Materewadi is a religious place. People over here are theist. You will find various temples here of lord Hanumana, Khanderao, lord Rama, and Vithala and Rukmini. On every Tuesday few people come together and discuss mythological stories of gods Shree Krishna and Vishnu. There exists a group who follows values of Pandurang Shastri Athawale. Lot of rituals are performed by villagers. 
Many water sources are near by Materewadi like Palkhed Dam, Kadwa River which are very helpful to farmers.
There is one of the group of villagers in Materewadi famous as Hanuman Chowk. Members of the Hanuman Chowk are always ready to help needy people.

Sanitation and drainage:
Materewadi has good system of sanitation and drainage. Because filth and rubbish of the village should be regularly removed away into the compost pits. An ideal village has very good drains so that the dirty water of the village is properly drained away.

Dwelling-houses:

The dwelling-house in an Materewadi are very neat and clean. The dwellers of these houses look to the house sanitation and house-drainage. The houses have sufficient windows to let in light and air. All the houses are roofed by good tiles at least.

Food and fodder:
 
The Materewadi grow food for themselves and fodder for their cattle. They eat fresh and healthy food. They grow good grass for fodder and also leave sufficient land for pasture.

Drinking water:
Materewadi should have good supply of drinking water. There are enough tube-wells in an ideal village. There are separate ponds for men and cattle.

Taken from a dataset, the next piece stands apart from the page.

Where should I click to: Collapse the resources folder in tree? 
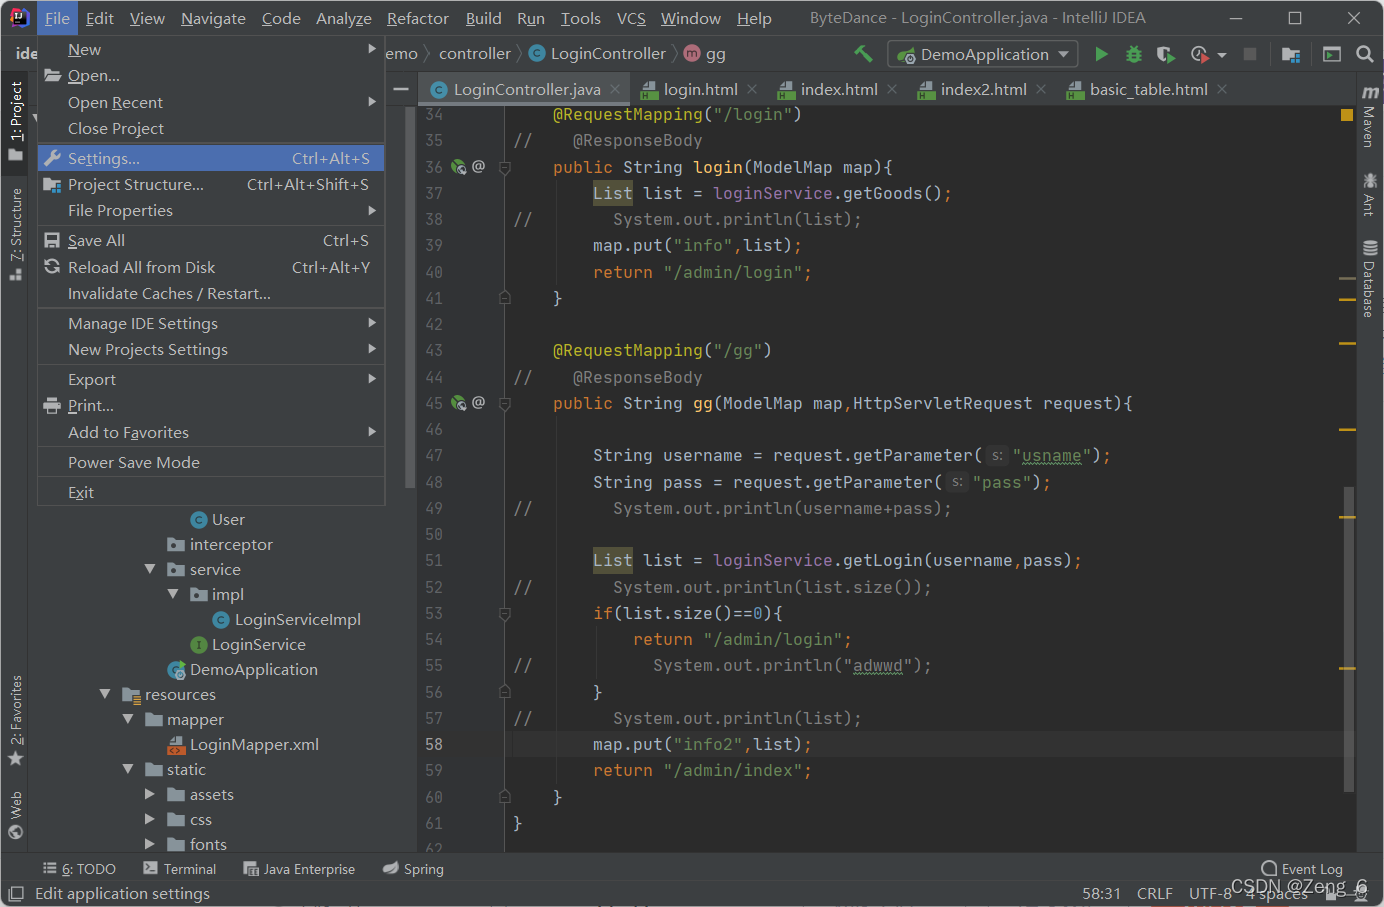(105, 694)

Agriculture and Industry: 
People of an Materewadi are good farmers and good artisans. They grow food crops, commercial crops and oil-seeds. They take up improved method of farming. They do all kinds of home-industry including spinning and weaving.

Educational facilities:
There are Primary schools, High schools and is Materewadi . Primary education is free and compulsory.

Clinical facilities:
In an ideal village, there are clinical facilities for men and the domestic animals. Hence, there are dispensaries and veterinary dispensaries.

Other facilities:
We can find post-office, public library, playground, gymnasium there.